Reading time: About 4 Minutes
Quote
“It is better to remain silent at the risk of being thought a fool, than to talk and remove all doubt of it.” - Maurice Switzer
Mental Model
Social Proof
I wanted to go and buy a few clothes as I was in need of a few of them. When I went to the shop to buy myself clothes all the ones that ‘i liked’ were either what everyone was wearing nowadays or saw someone wear it and I wanted to buy it. This is mimetic desire as well as social proof. Whatever the crowd desired is what I ended up desiring. I thought the desire is all me but what drives my desire is other people.
Cialdini in his book Influence says perfectly,
“One means we use to determine what is correct is to find out what other people think is correct. We view a behavior as more correct in a given situation to the degree that we see others performing it.”
A great example that I have in mind is the story of the frozen lake.
A boy sees a frozen deep lake and wants to skate on it. His friend who is terrified tells him not to but he is ignored.He decides to take the risk and he skates on it smoothly, three people see this and the other who is hesitant decides to skate on the lake. Now four people are skating on the deep frozen lake. Four more people see it and join in thinking so many people are skating it is safe. Now guess what the person who was absolutely terrified joins in. The ice cracks and everyone falls. As more people joined in the risk increased but everyone thought it is safer because there are more people.

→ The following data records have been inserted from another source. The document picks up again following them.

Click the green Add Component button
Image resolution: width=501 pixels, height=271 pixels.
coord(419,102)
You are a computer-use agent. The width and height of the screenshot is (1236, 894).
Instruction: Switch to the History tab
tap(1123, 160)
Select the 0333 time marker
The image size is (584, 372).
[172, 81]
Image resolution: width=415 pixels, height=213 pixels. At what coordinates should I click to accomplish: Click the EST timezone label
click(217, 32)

Another amazing story is the story of the Arizona Petrified Forest:
A classic example of social proof occurred in the Arizona Petrified Forest. The theft of unusual petrified wood by visitors was becoming a serious issue, depleting the ancient woodland. Staff put up a sign stating: ‘Many past visitors have removed the petrified wood from the park, destroying the natural state of the Petrified Forest.’ This was intended to deter theft, but it had the opposite effect. The depletion of the petrified wood tripled. Experts who looked at the case determined that the signs had served as social proof, making people feel the act was justified. (Farnam Street)

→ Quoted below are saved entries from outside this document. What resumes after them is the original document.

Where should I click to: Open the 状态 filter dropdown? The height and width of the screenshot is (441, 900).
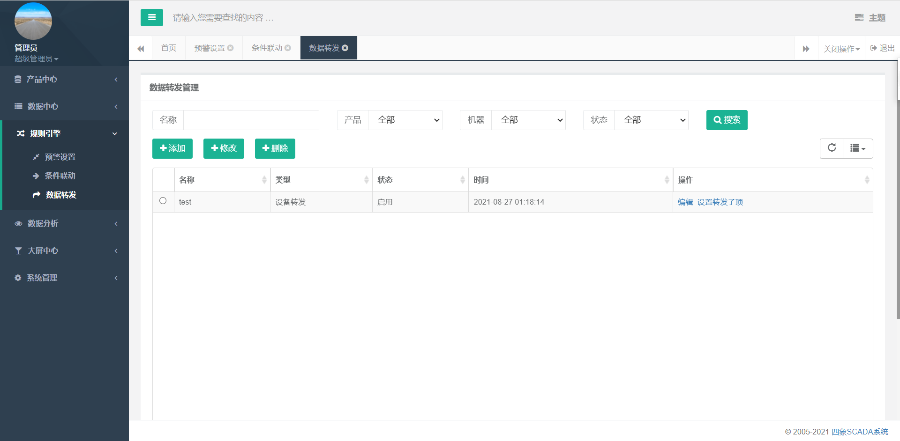coord(651,120)
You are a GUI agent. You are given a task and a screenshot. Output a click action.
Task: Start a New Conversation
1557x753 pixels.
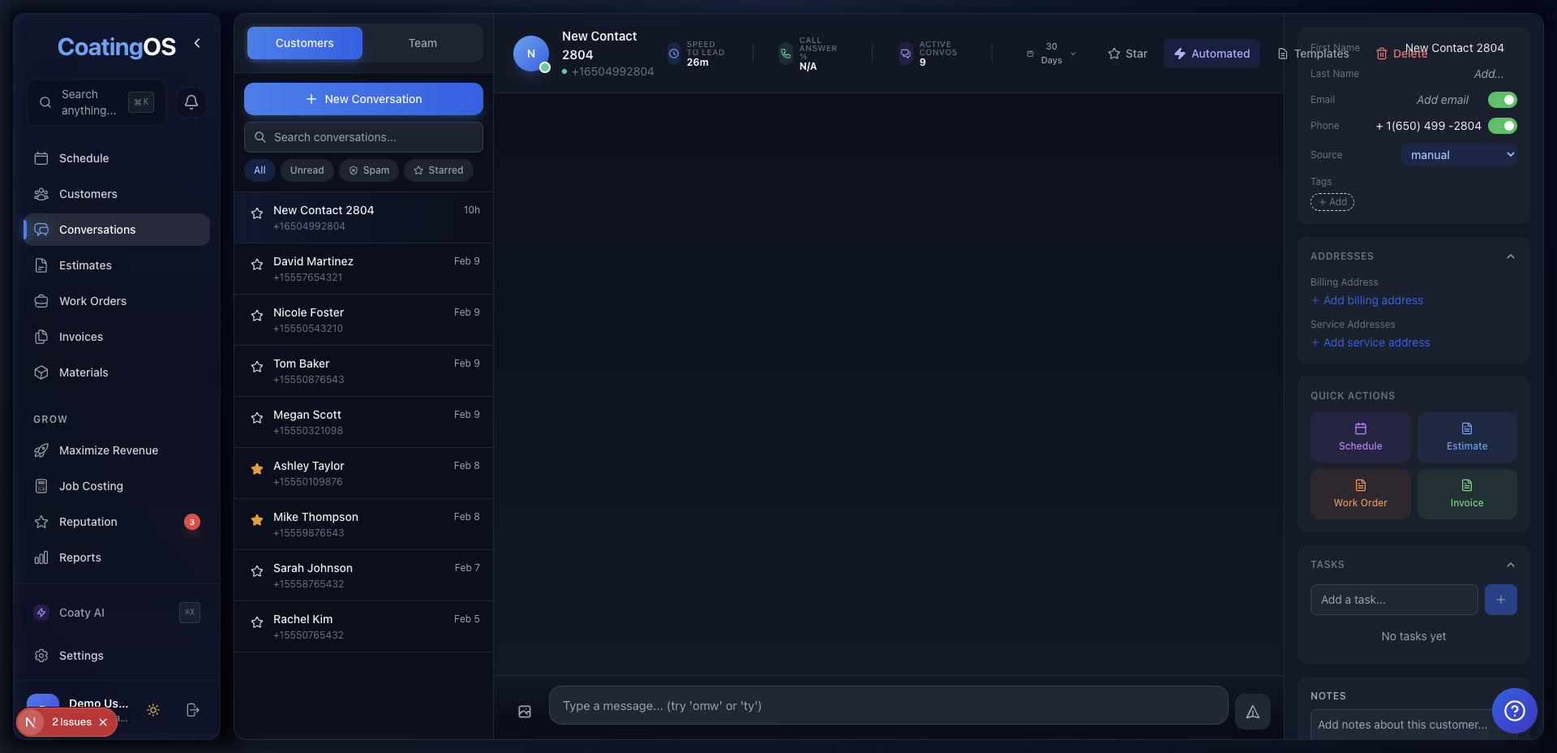363,99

This story also falls as unintended consequences.
Marketing
Marketers love to use social proof. They use influencers and other ad campaigns to make their product seem to be used by everyone. Red Bull had a very successful and unique marketing strategy of putting empty trash cans of red bull everywhere so it seems like everyone drinks it. This made people think everyone is drinking it when in reality nobody was. This way Red Bull used social proof to market their drink.
In Investing
Social Proof is a bias that we humans face in everything. But let’s focus on investing for a second. As an investor social proof is very dangerous. The mutual fund managers that invest rarely have very different portfolios. They believe that they cannot go wrong if their competitor is also holding the same stock. What they do not realise is that they could both lose money. Keynes captured it well when he said,
“It is better for reputation to fail collectively than to succeed unconventionally.”

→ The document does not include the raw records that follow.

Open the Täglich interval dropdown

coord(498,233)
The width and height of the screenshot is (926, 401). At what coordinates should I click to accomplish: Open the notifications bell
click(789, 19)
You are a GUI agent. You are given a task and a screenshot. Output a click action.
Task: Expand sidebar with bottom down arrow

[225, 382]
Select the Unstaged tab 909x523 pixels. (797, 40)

As a retail investor we tend to stick with the crowd’s sentiment. When the markets are doing well we stay optimistic and when the markets are doing bad we stay pessimistic. As an investor though we know that we want to buy great businesses at a fair price. This fair price does not come when everyone is optimistic.
A lot of retail investors create investing groups or follow all their favourite investors and they just end up buying the same things thinking they cannot fail.
Conclusion
This bias is a very hard one to battle against. You have to aim to be a contrarian but remember just because you have an opinion which is not agreeing with the crowd you are not right.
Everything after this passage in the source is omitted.